Stored data:
• • •

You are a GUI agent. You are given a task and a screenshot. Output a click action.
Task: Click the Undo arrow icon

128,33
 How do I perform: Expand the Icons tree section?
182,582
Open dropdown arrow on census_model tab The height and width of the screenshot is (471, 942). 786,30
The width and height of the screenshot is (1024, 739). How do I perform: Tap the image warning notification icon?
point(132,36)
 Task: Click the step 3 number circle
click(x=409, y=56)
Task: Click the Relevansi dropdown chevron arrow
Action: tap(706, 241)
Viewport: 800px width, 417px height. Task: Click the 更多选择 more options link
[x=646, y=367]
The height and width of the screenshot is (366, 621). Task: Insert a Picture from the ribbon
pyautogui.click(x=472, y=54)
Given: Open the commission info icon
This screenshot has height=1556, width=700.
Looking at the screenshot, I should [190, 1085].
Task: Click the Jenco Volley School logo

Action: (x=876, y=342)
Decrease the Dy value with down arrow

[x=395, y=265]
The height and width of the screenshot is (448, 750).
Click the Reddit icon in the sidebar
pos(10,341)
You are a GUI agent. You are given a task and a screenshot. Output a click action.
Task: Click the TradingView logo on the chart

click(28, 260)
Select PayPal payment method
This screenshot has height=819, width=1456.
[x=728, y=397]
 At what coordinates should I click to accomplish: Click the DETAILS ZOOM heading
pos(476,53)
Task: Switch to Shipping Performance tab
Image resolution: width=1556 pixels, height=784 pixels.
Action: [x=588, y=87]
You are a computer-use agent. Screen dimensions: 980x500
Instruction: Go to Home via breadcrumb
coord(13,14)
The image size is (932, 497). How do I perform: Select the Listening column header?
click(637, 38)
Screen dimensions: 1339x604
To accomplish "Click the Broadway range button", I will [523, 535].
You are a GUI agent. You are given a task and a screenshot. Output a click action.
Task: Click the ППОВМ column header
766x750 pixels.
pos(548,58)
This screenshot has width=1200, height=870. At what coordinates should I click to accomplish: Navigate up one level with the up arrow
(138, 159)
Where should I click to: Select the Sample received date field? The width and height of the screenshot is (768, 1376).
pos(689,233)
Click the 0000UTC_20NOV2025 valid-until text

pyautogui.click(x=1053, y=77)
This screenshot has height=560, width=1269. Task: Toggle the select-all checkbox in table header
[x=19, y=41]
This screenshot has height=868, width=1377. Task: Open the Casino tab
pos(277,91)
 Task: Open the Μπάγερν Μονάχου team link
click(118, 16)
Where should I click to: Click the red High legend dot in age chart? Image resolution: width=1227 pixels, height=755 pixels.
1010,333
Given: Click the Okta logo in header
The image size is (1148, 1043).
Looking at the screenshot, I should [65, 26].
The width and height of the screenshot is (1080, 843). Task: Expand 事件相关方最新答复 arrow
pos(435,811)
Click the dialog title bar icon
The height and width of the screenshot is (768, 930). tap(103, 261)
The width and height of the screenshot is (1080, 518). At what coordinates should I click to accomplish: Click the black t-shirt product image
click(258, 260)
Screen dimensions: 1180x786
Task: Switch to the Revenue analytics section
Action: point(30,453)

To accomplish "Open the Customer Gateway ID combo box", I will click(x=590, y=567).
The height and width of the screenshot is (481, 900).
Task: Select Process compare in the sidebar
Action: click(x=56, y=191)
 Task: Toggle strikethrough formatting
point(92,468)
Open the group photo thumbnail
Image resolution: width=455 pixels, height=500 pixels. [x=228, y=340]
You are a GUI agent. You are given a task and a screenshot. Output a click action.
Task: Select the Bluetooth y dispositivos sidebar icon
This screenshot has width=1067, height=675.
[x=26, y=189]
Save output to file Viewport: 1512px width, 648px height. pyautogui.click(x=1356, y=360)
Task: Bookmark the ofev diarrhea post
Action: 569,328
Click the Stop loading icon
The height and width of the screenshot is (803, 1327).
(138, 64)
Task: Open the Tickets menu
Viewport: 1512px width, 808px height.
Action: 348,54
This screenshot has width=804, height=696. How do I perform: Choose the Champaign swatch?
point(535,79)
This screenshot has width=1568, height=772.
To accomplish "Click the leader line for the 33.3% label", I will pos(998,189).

• • •

* WHAT IS EXPECTED *
Please make an exact copy of the entries, down to the last character.

* EXERCISE RESULT *
You are a GUI agent. You are given a task and a screenshot. Output a click action.
Task: Click the Undo arrow icon

128,33
 How do I perform: Expand the Icons tree section?
182,582
Open dropdown arrow on census_model tab The height and width of the screenshot is (471, 942). 786,30
The width and height of the screenshot is (1024, 739). How do I perform: Tap the image warning notification icon?
point(132,36)
 Task: Click the step 3 number circle
click(x=409, y=56)
Task: Click the Relevansi dropdown chevron arrow
Action: tap(706, 241)
Viewport: 800px width, 417px height. Task: Click the 更多选择 more options link
[x=646, y=367]
The height and width of the screenshot is (366, 621). Task: Insert a Picture from the ribbon
pyautogui.click(x=472, y=54)
Given: Open the commission info icon
This screenshot has height=1556, width=700.
Looking at the screenshot, I should [190, 1085].
Task: Click the Jenco Volley School logo

Action: (x=876, y=342)
Decrease the Dy value with down arrow

[x=395, y=265]
The height and width of the screenshot is (448, 750).
Click the Reddit icon in the sidebar
pos(10,341)
You are a GUI agent. You are given a task and a screenshot. Output a click action.
Task: Click the TradingView logo on the chart

click(28, 260)
Select PayPal payment method
This screenshot has height=819, width=1456.
[x=728, y=397]
 At what coordinates should I click to accomplish: Click the DETAILS ZOOM heading
pos(476,53)
Task: Switch to Shipping Performance tab
Image resolution: width=1556 pixels, height=784 pixels.
Action: [x=588, y=87]
You are a computer-use agent. Screen dimensions: 980x500
Instruction: Go to Home via breadcrumb
coord(13,14)
The image size is (932, 497). How do I perform: Select the Listening column header?
click(637, 38)
Screen dimensions: 1339x604
To accomplish "Click the Broadway range button", I will [523, 535].
You are a GUI agent. You are given a task and a screenshot. Output a click action.
Task: Click the ППОВМ column header
766x750 pixels.
pos(548,58)
This screenshot has width=1200, height=870. At what coordinates should I click to accomplish: Navigate up one level with the up arrow
(138, 159)
Where should I click to: Select the Sample received date field? The width and height of the screenshot is (768, 1376).
pos(689,233)
Click the 0000UTC_20NOV2025 valid-until text

pyautogui.click(x=1053, y=77)
This screenshot has height=560, width=1269. Task: Toggle the select-all checkbox in table header
[x=19, y=41]
This screenshot has height=868, width=1377. Task: Open the Casino tab
pos(277,91)
 Task: Open the Μπάγερν Μονάχου team link
click(118, 16)
Where should I click to: Click the red High legend dot in age chart? Image resolution: width=1227 pixels, height=755 pixels.
1010,333
Given: Click the Okta logo in header
The image size is (1148, 1043).
Looking at the screenshot, I should [65, 26].
The width and height of the screenshot is (1080, 843). Task: Expand 事件相关方最新答复 arrow
pos(435,811)
Click the dialog title bar icon
The height and width of the screenshot is (768, 930). tap(103, 261)
The width and height of the screenshot is (1080, 518). At what coordinates should I click to accomplish: Click the black t-shirt product image
click(258, 260)
Screen dimensions: 1180x786
Task: Switch to the Revenue analytics section
Action: point(30,453)

To accomplish "Open the Customer Gateway ID combo box", I will click(x=590, y=567).
The height and width of the screenshot is (481, 900).
Task: Select Process compare in the sidebar
Action: click(x=56, y=191)
 Task: Toggle strikethrough formatting
point(92,468)
Open the group photo thumbnail
Image resolution: width=455 pixels, height=500 pixels. [x=228, y=340]
You are a GUI agent. You are given a task and a screenshot. Output a click action.
Task: Select the Bluetooth y dispositivos sidebar icon
This screenshot has width=1067, height=675.
[x=26, y=189]
Save output to file Viewport: 1512px width, 648px height. pyautogui.click(x=1356, y=360)
Task: Bookmark the ofev diarrhea post
Action: 569,328
Click the Stop loading icon
The height and width of the screenshot is (803, 1327).
(138, 64)
Task: Open the Tickets menu
Viewport: 1512px width, 808px height.
Action: 348,54
This screenshot has width=804, height=696. How do I perform: Choose the Champaign swatch?
point(535,79)
This screenshot has width=1568, height=772.
To accomplish "Click the leader line for the 33.3% label", I will pos(998,189).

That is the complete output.